Find [itex]L[/itex]. Then find ε > 0 and δ > 0 to satisfy the definition of a limit.

Given: [tex]\lim_{x \to 2} 5 - 3x [/tex]

**2. The attempt at a solution**

First I determine [itex]\lvert x-2 \rvert < \delta[/itex].

Then, I solved for the limit [itex]L[/itex] analytically

[tex]\lim_{x \to 2} 5 - 3x = 5 - 3(2) = -1[/tex]

Now given that [itex]f(x) - L < \epsilon[/itex],

this limit can ben stated as [tex] \lvert 5 -3x -(-1) \rvert < \epsilon[/tex]

Which can be restated as [tex]\lvert -3(x-2)\rvert < \epsilon[/tex]

Or even [tex]\lvert -3 \rvert \cdot \lvert x-2 \rvert < \epsilon [/tex]

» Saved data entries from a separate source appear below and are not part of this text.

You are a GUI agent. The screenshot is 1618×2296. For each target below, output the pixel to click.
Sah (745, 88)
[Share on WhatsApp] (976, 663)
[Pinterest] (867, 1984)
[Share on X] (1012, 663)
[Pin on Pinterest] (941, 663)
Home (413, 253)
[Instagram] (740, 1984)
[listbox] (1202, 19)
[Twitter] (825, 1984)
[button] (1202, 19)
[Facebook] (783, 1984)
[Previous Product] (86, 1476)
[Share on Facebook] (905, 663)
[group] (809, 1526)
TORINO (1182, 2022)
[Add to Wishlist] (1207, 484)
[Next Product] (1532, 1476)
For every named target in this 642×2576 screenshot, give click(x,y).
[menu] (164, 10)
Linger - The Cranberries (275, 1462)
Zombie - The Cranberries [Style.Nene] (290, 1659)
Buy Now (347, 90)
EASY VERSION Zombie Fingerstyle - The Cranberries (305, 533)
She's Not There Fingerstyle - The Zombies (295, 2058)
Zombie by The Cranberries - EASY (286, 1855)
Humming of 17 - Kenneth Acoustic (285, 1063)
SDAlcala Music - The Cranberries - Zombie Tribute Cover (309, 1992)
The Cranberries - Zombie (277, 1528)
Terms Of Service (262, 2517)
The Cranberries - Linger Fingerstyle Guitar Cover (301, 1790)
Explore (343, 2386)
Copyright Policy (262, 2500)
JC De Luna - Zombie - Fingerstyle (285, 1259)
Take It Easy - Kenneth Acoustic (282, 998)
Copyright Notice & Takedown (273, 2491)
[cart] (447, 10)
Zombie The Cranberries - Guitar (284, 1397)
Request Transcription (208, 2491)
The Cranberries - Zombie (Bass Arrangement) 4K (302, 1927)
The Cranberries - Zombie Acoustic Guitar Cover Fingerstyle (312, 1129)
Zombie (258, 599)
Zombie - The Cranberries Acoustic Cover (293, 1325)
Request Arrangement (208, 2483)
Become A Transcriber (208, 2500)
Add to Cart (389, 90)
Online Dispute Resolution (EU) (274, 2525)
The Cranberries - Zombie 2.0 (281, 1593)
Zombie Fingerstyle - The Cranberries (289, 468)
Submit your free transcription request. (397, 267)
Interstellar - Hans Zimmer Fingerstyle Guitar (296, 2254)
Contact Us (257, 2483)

So now what do I do? I am aware that [itex]\lvert -3 \rvert = 3[/itex], but to jump to that just to get an easy [itex] \frac{\epsilon}{3}[/itex] value for [itex]\delta[/itex] just seems improper. Plus I don't know how one can properly reintroduce the minus sign back into the absolute value when doing the final proof (not shown). Any thoughts on what I am overlooking?